Aim of the task. Nothing but the lines from the one that contains "Task: Click the yellow" to the end of the records should be printed, both ends included, exactly as given.

Material for the task.
▬▬▬▬▬▬▬▬▬▬
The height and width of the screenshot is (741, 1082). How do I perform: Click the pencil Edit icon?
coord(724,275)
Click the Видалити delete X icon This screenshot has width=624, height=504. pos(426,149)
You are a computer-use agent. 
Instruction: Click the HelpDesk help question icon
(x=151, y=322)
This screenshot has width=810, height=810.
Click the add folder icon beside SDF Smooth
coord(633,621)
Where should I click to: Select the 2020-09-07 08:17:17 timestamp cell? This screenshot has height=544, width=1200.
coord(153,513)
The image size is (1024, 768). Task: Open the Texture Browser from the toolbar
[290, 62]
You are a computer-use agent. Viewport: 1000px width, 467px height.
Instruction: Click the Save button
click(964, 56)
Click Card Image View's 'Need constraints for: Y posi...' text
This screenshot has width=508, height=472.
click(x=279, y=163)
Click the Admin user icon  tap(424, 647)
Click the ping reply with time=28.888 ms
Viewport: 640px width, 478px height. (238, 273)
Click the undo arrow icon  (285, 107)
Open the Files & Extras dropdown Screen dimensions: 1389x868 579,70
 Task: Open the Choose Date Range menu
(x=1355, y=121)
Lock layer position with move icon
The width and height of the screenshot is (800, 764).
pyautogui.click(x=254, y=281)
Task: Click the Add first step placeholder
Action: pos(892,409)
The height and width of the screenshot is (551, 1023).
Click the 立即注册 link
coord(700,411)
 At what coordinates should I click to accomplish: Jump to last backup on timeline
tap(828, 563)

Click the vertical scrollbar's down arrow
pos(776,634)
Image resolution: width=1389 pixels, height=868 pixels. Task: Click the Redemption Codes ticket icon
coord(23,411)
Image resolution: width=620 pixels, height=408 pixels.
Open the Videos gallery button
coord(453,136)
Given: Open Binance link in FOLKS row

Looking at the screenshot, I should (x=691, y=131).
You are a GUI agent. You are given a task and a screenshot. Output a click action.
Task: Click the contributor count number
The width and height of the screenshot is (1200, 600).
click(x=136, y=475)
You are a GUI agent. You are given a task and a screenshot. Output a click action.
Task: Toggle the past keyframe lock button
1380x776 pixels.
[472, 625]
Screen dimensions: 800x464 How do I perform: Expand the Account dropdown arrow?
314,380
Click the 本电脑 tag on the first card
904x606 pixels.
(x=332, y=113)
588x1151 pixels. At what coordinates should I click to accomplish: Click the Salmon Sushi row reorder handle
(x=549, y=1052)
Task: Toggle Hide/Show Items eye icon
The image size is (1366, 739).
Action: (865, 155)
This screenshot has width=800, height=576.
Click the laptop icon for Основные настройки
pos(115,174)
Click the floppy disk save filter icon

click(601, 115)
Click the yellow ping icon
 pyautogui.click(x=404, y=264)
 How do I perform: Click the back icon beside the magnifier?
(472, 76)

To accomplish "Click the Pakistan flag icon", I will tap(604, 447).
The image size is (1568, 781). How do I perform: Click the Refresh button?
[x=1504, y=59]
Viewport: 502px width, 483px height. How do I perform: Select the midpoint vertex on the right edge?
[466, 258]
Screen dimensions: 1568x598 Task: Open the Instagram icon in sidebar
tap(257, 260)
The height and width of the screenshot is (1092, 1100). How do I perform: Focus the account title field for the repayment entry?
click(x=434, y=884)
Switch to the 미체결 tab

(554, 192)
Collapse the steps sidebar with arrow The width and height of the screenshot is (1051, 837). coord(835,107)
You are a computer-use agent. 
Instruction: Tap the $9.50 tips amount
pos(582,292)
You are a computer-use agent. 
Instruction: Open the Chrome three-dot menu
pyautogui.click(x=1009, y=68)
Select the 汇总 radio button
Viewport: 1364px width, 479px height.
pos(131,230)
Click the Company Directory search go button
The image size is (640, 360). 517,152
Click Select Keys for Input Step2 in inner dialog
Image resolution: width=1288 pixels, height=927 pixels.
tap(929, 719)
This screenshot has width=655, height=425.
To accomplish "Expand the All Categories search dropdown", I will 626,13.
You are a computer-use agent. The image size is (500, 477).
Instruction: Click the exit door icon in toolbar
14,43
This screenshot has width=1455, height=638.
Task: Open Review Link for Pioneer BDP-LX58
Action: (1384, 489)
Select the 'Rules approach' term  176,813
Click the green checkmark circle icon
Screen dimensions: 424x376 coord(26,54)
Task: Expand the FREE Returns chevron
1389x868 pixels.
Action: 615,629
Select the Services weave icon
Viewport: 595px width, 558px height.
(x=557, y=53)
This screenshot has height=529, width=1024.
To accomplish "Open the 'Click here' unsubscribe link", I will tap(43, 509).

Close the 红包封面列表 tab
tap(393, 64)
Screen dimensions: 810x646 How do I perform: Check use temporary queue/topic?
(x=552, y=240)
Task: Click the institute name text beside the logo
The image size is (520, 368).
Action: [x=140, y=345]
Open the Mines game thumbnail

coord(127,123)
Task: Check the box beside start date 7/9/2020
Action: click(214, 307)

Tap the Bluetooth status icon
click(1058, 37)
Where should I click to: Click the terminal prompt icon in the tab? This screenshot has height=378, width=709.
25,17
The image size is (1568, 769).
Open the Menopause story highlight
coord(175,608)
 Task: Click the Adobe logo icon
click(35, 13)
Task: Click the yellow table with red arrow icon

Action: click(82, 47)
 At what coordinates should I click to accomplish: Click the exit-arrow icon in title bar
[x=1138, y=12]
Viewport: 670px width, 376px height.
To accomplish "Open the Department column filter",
▬▬▬▬▬▬▬▬▬▬
Solution.
Task: Click the yellow table with red arrow icon

Action: click(82, 47)
 At what coordinates should I click to accomplish: Click the exit-arrow icon in title bar
[x=1138, y=12]
Viewport: 670px width, 376px height.
To accomplish "Open the Department column filter",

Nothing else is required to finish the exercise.